The good, the bad, which first?
The good news is that though I couldn't help crying and berating the boyfriend for not calling me earlier and only once a day, he took it all very well, and was so sweet he almost made me burst into tears again. It's also wonderful to hear that his platoon mates are he said and I quote, 'not bad' people. I'm keeping my fingers crossed they won't be anything like the motherfuckers of the past.
Absence makes the heart fonder so they say, but I think it applies mostly towards people you can do without, difficult though it might be. Not me. I mean it does make my heart 'fonder' but then I can't love him anymore than I already do so fonder is technically a no go.
But it does make me cherish the little time we have more, no more senseless quarrels and nonsensical fights. And I think we're kinder to each other. I should really stop starving myself and then binge after his phone call (which produces endorphins for like, 2 hours or so) cos it isn't healthy at all. It's making me feel constipated. But I digressed,
the Bad,
This won't be the only two weeks without. After booking out for a miserly Friday Saturday he's gotta return on Sunday.
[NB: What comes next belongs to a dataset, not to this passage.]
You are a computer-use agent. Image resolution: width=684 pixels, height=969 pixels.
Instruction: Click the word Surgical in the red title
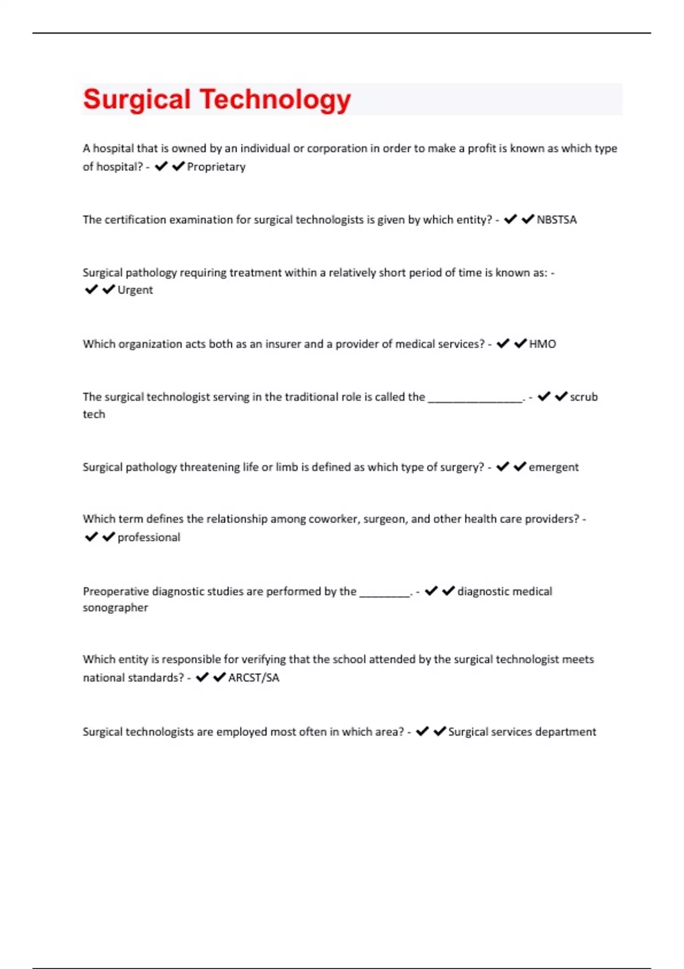coord(137,100)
AND THEN TWO WEEKS AGAIN. My god. The boyfriend's WAY happy about it though, cos he can do his field camp before the lunar seventh month. *rolls eyes. The BF-Mom and I can never understand why he's so cool with everything but the supernatural which would be one of the last things on my mind. I mean, I'm so not panicking about him getting lifted away by a ghostie (I'm touching wood now though).
I need a NS-Boyfriend Girlfriend Support Group. Anyone?
I seriously don't understand the cliche 'leaving your NS boyfriend for a Uni/whatever guy cliche'. Maybe I'm weird or hopelessly devoted or something. But I'm hesitating to even respond to a platonic male friend's invite to hang cos I wasn't sure what the boyfriend would feel about it. I'm sucha wonderful girlfriend, really.
Still.. this whole meeting once a week for the rest of two years is getting me so down. And the BF I think is hoping for Sispec. OCS, even. I'm secretly hoping he'll develop Erik type asthma, is that evil of me? Whoops.